# Flip top waste



## RogerS (1 Mar 2014)

...and the latest never-ending saga of problems with the en-suite renovation project (I have spared you the majority of all the problems but if it could go wrong, then it did). Latest is this flip top waste fitted in the handbasin similar to the photo. I've never used these before. I bought it to match the one in the bath ..that's right, the one that weighs 68kg empty..and is still sitting downstairs. 

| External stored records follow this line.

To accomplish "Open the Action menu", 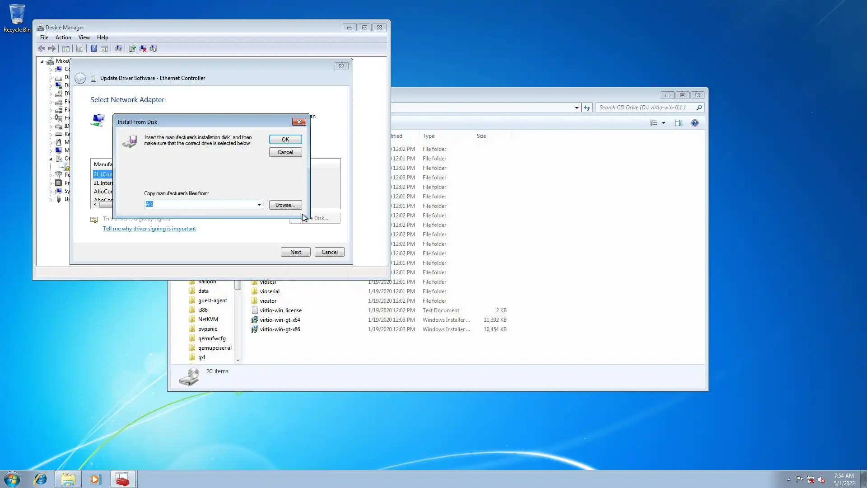I will [x=63, y=38].
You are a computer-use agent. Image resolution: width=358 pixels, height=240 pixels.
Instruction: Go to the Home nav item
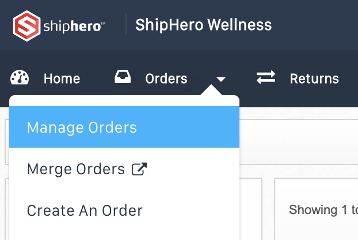point(62,78)
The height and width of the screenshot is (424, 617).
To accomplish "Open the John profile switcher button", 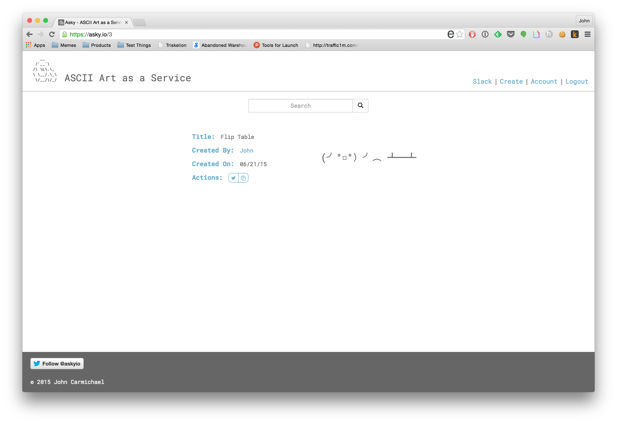I will click(x=584, y=21).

Does it require a certain amount of water in the basin to make it 'sit' in the seal because the water just runs away with the one that I have fitted.


----------



## Spindle (1 Mar 2014)

And that's progress :x 

I feel your pain - just waiting for the dampers on the toilet seat, proximity sensor on the mirror and self closing drawers to fail on mine :x :x 

Regards Mick


----------



## RogerS (1 Mar 2014)

Well, just slung a bucket of water in and it still runs away. Oh rats.


----------



## flying haggis (1 Mar 2014)

I have always thought that that style of waste is a silly idea, picture the scene basin full of water (if it doesn't run away) you have just finished washing and then you have to put your hand back in to the water to flip the thing to empty the basin

progress?


----------



## mailee (1 Mar 2014)

Every time I fit a kitchen or have to work on a bathroom there is a problem with the plumbing, namely the waste or the taps! Usually the waste is a different size or fitting to the standard ones or the taps are rubbish and a right fiddle to get mounted/fitted! Even toilet systems have changed beyond recognition! :roll:


----------



## Doug B (2 Mar 2014)

The water shouldn't run away Rog, you must have another faulty item!!!! thought of changing your name to "lucky" ?

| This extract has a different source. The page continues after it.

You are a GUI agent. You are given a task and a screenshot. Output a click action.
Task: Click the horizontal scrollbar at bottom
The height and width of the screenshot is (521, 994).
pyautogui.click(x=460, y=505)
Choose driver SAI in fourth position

Of the new designs of waste fittings I like the captive swivel plug the best, it has the least components to go wrong ironically.


----------



## flh801978 (2 Mar 2014)

we have 4 of those in the house and water certainly does not get past the flipper it would stay there overnight
If anything ours are stiff to operate
And I've fitted loads for others who have seen ours....no complaints from them

Ian


----------



## Graham Orm (2 Mar 2014)

Spindle":ju7nzxnl said:


> And that's progress :x
> 
> I feel your pain - just waiting for the dampers on the toilet seat, proximity sensor on the mirror and self closing drawers to fail on mine :x :x
> 
> Regards Mick



Proximity sensor? Does it switch a light on?

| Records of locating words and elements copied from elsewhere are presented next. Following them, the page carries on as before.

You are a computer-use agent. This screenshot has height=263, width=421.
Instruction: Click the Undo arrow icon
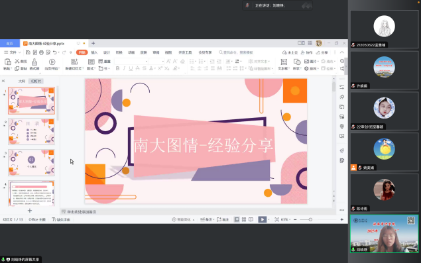click(55, 52)
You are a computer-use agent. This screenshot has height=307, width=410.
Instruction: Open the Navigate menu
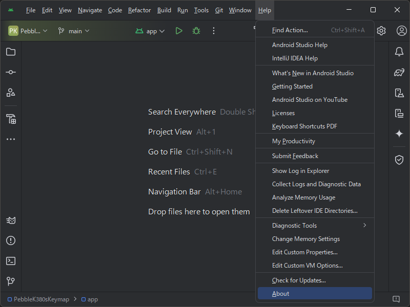(x=90, y=10)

I'm thinking of putting a heated pad behind ours so I can shave without squinting or leaving a mess on the mirror by wiping it.


----------



## Steve Maskery (2 Mar 2014)

Spindle":1c908dq3 said:


> proximity sensor on the mirror



I've got one of those, good aren't they? I just put my face up close and it automatically sprays shaving foam and a razor with a brand new blade appears from a hidden aperture behind the the left-hand edge. Mind you, I need to work out how to reconfigure it for right-handed use. Either that or I mounted it upside down.
The main problem is it going off when I don't want it to. If I'm just poking about trying to find where my contact lens has wandered off to, it can be a bit of a nuisance.
I think I should have sprung for the extra £399 to have it voice activated.

S


----------



## RogerS (2 Mar 2014)

Grayorm":29ci437v said:


> Spindle":29ci437v said:
> 
> 
> > And that's progress :x
> ...



What's 'shaving' ?


----------



## Spindle (2 Mar 2014)

Grayorm":1y201snk said:


> Proximity sensor? Does it switch a light on?



Hi

Yes, there's a sensor at the lower right hand side of the mirror that when you wave your hand close to it turns on arrays of LEDs in the corners of the mirror. We used to have a light with a pull switch above a mirror, that never failed, (apart from the bulb), in 20 years, I hope, in the future I can say the same with regard to the new system.

Regards Mick


----------



## RogerS (2 Mar 2014)

I like sensors. We had some spare security sensors many years ago and I stuck two in our kitchen as an automatic way of turning the lights on. Either when entering with arms full of dinner trays etc or when coming in from outside laden with shopping. Works a treat.


----------



## Alex H (3 Mar 2014)

RogerS":39tt2eh3 said:


> ...and the latest never-ending saga of problems with the en-suite renovation project (I have spared you the majority of all the problems but if it could go wrong, then it did). Latest is this flip top waste fitted in the handbasin similar to the photo. I've never used these before. I bought it to match the one in the bath ..that's right, the one that weighs 68kg empty..and is still sitting downstairs.
> 
> 
> 
> ...



This may be a dumb question, but have you put sealant between the sink and the waste ? i.e. under the flange at the top of the trap


----------



## Graham Orm (3 Mar 2014)

Alex H":24lbn6bk said:


> This may be a dumb question, but have you put sealant between the sink and the waste ? i.e. under the flange at the top of the trap



Good point. if it's a slotted waste (as shown below) water could seep down around the joint and out through the slot provided for overflow escape. If the seal at the bottom is good you wouldn't get any leakage showing.

This is a slotted waste.


----------



## Water-Mark (3 Mar 2014)

My money is on the water escaping around the edge as mentioned even if you did use a sealant.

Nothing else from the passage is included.